[Dataset excerpt]
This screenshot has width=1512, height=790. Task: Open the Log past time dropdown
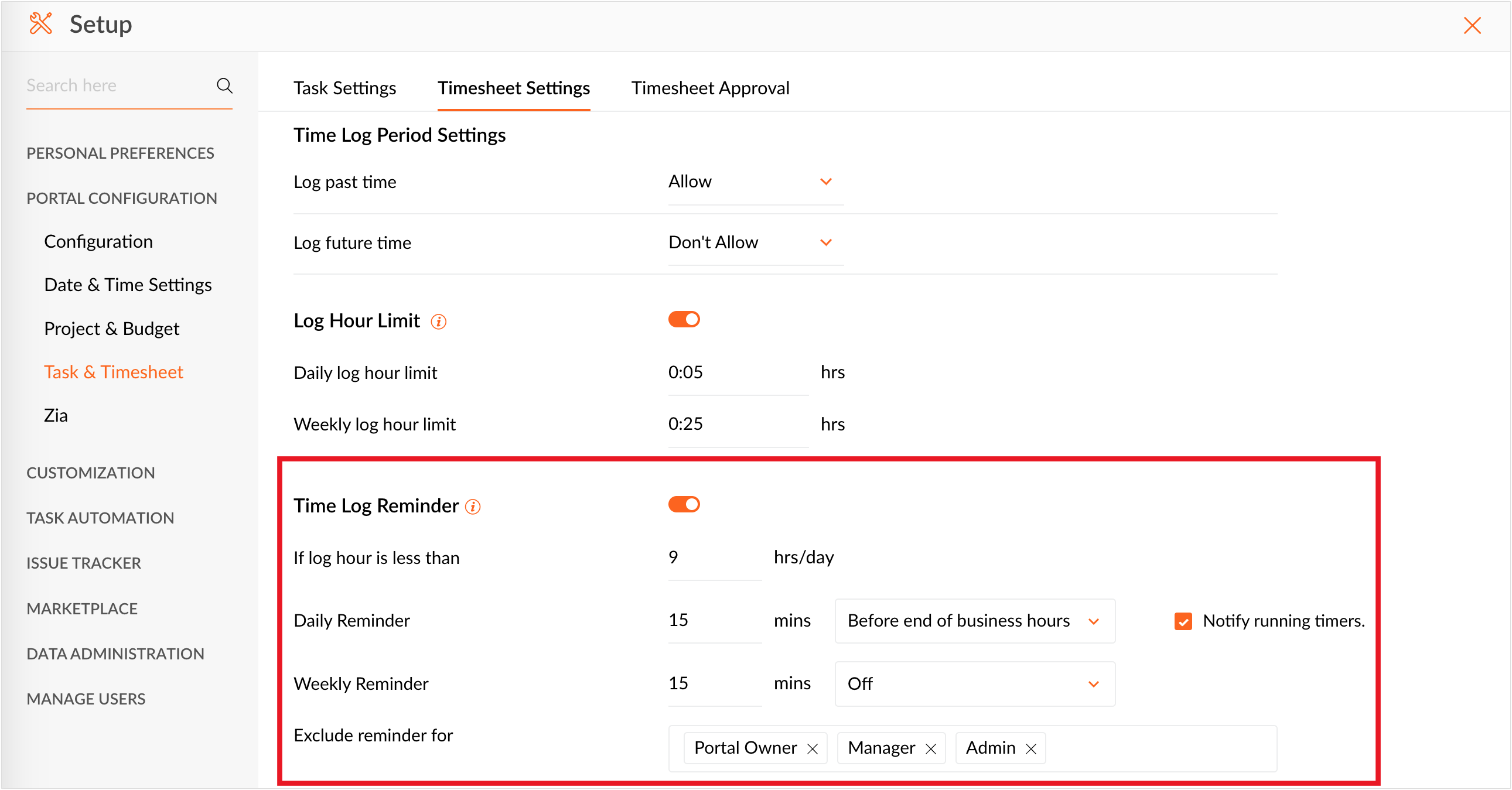(x=755, y=182)
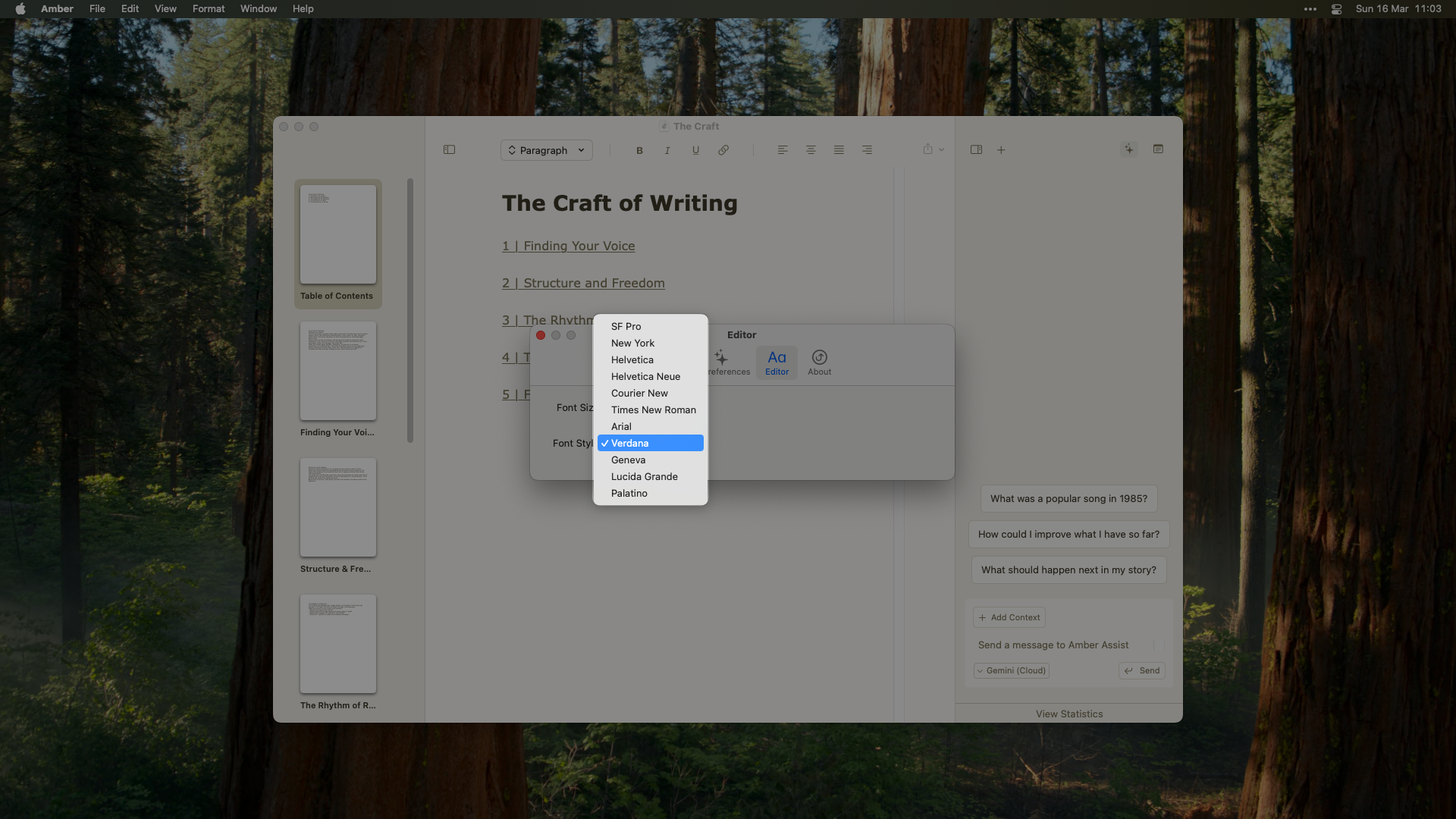Image resolution: width=1456 pixels, height=819 pixels.
Task: Click the insert link icon
Action: (723, 149)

* _WRITTEN EXERCISE_
Quote the entire listing above verbatim, leaving out the pictures.

* _COMPLETE ANSWER_
This screenshot has width=1512, height=790. Task: Open the Log past time dropdown
(x=755, y=182)
Image resolution: width=1456 pixels, height=819 pixels.
Task: Click the insert link icon
Action: (723, 149)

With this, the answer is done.